### Data for this task
= Beginning of Section =

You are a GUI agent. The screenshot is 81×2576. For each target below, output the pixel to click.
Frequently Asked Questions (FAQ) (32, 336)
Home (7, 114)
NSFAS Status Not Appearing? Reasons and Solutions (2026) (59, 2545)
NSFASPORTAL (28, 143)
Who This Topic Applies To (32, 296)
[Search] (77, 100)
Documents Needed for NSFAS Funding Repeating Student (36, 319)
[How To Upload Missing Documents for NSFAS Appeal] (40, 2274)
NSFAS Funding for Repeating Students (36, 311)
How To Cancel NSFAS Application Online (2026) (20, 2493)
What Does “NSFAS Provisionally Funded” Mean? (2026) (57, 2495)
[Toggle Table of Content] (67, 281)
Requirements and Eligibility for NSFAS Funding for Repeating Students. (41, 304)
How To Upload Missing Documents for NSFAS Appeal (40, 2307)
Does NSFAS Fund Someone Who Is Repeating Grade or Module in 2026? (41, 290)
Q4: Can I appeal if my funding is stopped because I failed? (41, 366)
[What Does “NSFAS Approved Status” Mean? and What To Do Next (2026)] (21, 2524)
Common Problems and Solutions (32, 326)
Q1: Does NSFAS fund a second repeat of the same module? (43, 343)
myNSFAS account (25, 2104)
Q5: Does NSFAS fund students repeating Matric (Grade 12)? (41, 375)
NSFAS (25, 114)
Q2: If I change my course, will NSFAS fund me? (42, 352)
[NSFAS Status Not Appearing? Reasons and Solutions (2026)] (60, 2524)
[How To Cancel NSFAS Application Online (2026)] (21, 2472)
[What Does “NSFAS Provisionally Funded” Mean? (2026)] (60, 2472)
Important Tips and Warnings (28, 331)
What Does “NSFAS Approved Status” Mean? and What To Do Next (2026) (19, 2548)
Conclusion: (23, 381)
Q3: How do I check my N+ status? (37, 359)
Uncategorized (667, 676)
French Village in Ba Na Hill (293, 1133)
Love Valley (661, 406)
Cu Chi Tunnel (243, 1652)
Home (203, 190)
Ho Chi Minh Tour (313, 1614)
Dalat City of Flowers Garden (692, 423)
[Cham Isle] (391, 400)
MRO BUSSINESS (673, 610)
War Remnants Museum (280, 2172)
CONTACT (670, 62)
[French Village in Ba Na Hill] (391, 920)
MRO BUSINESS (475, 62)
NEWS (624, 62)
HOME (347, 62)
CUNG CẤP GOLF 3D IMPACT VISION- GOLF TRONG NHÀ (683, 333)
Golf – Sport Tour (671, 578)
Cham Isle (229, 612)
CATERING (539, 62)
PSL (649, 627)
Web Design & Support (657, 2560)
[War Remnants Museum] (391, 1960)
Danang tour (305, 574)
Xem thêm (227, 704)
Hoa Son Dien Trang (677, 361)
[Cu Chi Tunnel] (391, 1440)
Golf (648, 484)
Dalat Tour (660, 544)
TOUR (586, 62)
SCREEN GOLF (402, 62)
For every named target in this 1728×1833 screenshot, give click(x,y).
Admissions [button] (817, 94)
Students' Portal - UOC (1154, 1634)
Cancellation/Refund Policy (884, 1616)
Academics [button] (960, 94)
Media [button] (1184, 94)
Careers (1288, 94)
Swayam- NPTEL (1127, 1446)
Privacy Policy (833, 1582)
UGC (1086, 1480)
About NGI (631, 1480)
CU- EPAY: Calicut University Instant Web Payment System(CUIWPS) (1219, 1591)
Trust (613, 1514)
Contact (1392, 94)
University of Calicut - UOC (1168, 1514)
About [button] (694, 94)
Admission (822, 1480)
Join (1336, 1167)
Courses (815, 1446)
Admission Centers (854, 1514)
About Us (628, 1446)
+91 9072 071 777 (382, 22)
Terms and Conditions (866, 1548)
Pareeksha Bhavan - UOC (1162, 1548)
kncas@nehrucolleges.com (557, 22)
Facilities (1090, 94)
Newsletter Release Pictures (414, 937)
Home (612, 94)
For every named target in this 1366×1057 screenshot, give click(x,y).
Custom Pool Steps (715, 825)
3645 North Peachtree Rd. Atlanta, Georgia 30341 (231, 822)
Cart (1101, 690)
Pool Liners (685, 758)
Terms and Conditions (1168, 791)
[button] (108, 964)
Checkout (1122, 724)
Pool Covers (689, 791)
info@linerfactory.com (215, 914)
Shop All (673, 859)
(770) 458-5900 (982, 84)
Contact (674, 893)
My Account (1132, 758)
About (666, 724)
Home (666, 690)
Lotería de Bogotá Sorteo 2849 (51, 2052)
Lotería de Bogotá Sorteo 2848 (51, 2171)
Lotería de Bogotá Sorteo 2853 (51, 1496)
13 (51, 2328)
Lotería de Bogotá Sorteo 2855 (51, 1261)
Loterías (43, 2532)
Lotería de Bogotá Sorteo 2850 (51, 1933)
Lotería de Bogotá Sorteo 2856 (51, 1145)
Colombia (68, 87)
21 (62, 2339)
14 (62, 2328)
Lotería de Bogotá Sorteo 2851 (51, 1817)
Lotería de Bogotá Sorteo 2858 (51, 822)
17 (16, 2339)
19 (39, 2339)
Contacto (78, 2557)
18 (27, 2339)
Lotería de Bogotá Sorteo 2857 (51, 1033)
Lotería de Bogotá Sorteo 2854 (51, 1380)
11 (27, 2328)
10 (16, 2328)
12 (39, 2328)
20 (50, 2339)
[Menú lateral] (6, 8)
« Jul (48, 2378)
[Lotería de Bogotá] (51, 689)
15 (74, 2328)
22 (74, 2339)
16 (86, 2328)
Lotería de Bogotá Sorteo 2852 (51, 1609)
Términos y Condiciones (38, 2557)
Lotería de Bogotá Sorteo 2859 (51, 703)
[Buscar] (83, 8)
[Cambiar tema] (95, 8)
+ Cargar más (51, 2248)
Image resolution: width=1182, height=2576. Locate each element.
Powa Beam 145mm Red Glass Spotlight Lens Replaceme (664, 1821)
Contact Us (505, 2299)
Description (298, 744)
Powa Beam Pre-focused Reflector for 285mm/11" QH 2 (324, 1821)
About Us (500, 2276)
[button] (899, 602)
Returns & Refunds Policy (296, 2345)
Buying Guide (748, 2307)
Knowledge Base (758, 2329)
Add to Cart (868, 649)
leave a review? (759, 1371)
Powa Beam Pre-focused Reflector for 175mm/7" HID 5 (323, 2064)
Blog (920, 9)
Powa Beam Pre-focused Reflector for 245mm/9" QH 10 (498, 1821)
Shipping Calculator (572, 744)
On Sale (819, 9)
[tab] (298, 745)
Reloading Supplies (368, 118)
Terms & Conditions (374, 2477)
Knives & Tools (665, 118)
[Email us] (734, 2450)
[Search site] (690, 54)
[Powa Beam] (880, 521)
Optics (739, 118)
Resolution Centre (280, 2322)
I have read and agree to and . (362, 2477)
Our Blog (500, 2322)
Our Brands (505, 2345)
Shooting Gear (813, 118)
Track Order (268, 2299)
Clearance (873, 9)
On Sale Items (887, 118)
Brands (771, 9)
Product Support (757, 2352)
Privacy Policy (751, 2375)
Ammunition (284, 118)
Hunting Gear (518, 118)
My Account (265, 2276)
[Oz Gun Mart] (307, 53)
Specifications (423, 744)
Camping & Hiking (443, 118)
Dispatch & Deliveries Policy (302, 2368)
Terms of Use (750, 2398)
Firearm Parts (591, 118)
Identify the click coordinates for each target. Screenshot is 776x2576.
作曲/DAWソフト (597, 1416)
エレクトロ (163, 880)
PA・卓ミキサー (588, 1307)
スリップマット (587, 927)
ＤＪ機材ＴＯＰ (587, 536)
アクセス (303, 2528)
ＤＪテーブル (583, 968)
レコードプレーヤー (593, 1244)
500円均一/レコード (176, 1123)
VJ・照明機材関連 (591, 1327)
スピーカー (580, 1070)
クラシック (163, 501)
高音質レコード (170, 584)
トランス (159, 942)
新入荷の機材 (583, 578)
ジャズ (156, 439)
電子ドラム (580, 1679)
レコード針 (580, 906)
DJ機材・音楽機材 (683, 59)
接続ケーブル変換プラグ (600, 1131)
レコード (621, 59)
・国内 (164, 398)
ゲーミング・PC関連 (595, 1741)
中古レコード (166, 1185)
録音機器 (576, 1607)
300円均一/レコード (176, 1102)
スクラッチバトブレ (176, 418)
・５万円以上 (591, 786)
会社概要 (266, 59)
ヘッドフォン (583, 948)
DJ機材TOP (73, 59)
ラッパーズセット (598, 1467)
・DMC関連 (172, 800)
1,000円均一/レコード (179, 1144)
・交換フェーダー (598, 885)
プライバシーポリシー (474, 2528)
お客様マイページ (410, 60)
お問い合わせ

= End of Section =

### Work instruction
In the listing above, locate the line containing "[Oz Gun Mart] (307, 53)" and the line containing "接続ケーブル変換プラグ (600, 1131)", then transcribe both and every line between them verbatim.

### Response area
[Oz Gun Mart] (307, 53)
Specifications (423, 744)
Camping & Hiking (443, 118)
Dispatch & Deliveries Policy (302, 2368)
Terms of Use (750, 2398)
Firearm Parts (591, 118)
Identify the click coordinates for each target. Screenshot is 776x2576.
作曲/DAWソフト (597, 1416)
エレクトロ (163, 880)
PA・卓ミキサー (588, 1307)
スリップマット (587, 927)
ＤＪ機材ＴＯＰ (587, 536)
アクセス (303, 2528)
ＤＪテーブル (583, 968)
レコードプレーヤー (593, 1244)
500円均一/レコード (176, 1123)
VJ・照明機材関連 (591, 1327)
スピーカー (580, 1070)
クラシック (163, 501)
高音質レコード (170, 584)
トランス (159, 942)
新入荷の機材 (583, 578)
ジャズ (156, 439)
電子ドラム (580, 1679)
レコード針 (580, 906)
DJ機材・音楽機材 (683, 59)
接続ケーブル変換プラグ (600, 1131)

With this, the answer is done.